▶ [Extract provided]

........

Usdcad Analysis for 2015
I have the pleasure of going a long
way with this currency pair, not just because the last analysis I posted on my
blog was on Usdcad, but because I have a view of its past and present
movement ; and the analytical and
forecasting tool for the future. From July 2014 when I started the journey, I
have made predictions with excellent precision.
Usdcad broke out of a horizontal
channel. Few could explain one reason or the other for the recent bullish move,
yours sincerely is among the lucky few. The last post on Usdcad on 23rd
December 2014 can attest to that. In the post, I also stated a possible bearish
return from 1.1715-1.1800. Presently I am in a bullish position with 100pips
profit risking just 40pips.
With my recent analysis which I
will soon share with you, I expect a return soon, but at some forecasted Price
Reversal Zones
You will need an-above-average
knowledge of Elliot wave theory and Fibonacci analysis to absorb all I will
state below. If you need an e-book on Elliot wave and fibonacci analysis, you
can mail me at forexmaster05@yahoo.com
or fix a mentorship program with me and I will use all necessary tools to
simplify the studies for you.
OK. Let’s get started.
Going by the long term, weekly
chart I can say between January 2002 and November 2007 ( a period of almost
6years), price moved in a way that would have interested many core Elliot wave
analysts around the world. Price moved in five non-overlaping waves, what we refer
to as an Impulsive move which was bearish. There are a few things that are even
more interesting about this move.
·
The fifth wave of the Primary Impulsive move was
extended and not surprisingly, the fifth wave of the extended wave 5 was also
extended.
·
One would expect a fast move to the region of
the wave 4 of the primary impusive wave. Price did just that
After the completion of the
Impulsive wave with all the internal wave structures well formed, price rallied
to 50% retracement of the 6-years Impulsive move to 1.3050 ( March 2009) in 2 years and
4 months. The completion of an impulsive move must be followed by a corrective
pattern which was not known as of the time.
Presently after another 5 years 10
months from March 2009, price has moved up and down in a wavy pattern.
The bullish correction to 1.3050 in
2009 is labeled as the ‘A’ corrective leg of a projected ‘ABC’ zigzag
corrective pattern which was followed by a bearish move , labeled ‘B’ leg of
the formative correction ( more that 78.6% correction of A) which ended in July
2011 and followed by an impulsive five wave move which I have been discussing since
the second half of last year.
In the long term, this current impulsive move
from 2011 is probably part of the ‘C’ leg of the projected zigzag corrective
pattern. The ‘C’ leg should take us to 1.35xx and 1.46xx in the years to come,
probably a period of 3-4 years. In the nearer term, what is expected is the
completion of the fifth wave of the first 5-wave drive of ‘C’. This completion
could take us to 1.06xx before the long term bullish move resumes.
That is where we were coming from
and with the eyes of forecasting, we can see where we could be in the coming
years. This will help us to prepare further for the task ahead. We will also
adjust and re-analyse as price move further.
It’s a projection, it’s what could
happen. While admitting the fact that we should only trade what is happening
only but the importance of knowing what could happen can’t be ignored. We can
see the present from the the past and use the two to forecast the future while
we wait for it.

........

▶ [Extracted data]
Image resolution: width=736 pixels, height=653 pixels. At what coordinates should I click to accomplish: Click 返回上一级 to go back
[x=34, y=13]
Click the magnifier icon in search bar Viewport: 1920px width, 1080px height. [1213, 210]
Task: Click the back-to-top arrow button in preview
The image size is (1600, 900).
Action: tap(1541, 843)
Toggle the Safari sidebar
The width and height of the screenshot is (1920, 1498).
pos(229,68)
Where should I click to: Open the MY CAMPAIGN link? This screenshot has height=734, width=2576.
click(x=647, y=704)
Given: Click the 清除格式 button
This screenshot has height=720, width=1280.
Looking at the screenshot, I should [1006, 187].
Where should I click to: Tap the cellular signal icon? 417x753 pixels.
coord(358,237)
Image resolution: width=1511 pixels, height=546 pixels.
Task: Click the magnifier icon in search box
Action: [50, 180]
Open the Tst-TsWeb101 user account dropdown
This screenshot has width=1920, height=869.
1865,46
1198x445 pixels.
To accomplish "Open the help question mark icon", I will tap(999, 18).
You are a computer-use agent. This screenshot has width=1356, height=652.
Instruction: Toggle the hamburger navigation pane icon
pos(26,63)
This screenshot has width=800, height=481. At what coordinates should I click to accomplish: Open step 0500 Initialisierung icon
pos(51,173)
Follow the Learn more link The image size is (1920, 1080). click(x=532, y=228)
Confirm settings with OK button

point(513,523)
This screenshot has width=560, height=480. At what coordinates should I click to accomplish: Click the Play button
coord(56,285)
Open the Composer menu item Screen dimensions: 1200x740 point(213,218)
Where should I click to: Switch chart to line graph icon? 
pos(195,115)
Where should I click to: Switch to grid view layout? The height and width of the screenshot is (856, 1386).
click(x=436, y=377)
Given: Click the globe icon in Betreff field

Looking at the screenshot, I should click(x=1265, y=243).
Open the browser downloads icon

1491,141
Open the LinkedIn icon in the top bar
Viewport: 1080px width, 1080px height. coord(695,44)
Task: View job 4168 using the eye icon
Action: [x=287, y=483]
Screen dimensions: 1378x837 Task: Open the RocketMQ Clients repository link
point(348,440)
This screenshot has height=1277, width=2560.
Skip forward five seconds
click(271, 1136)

........

▶ [Task directions] Repeat the Usdcad analysis word for word from "Usdcad Analysis for" to "risking just 40pips.". The listing plays no part in this work and can be set aside.

▶ [Task output]
Usdcad Analysis for 2015
I have the pleasure of going a long
way with this currency pair, not just because the last analysis I posted on my
blog was on Usdcad, but because I have a view of its past and present
movement ; and the analytical and
forecasting tool for the future. From July 2014 when I started the journey, I
have made predictions with excellent precision.
Usdcad broke out of a horizontal
channel. Few could explain one reason or the other for the recent bullish move,
yours sincerely is among the lucky few. The last post on Usdcad on 23rd
December 2014 can attest to that. In the post, I also stated a possible bearish
return from 1.1715-1.1800. Presently I am in a bullish position with 100pips
profit risking just 40pips.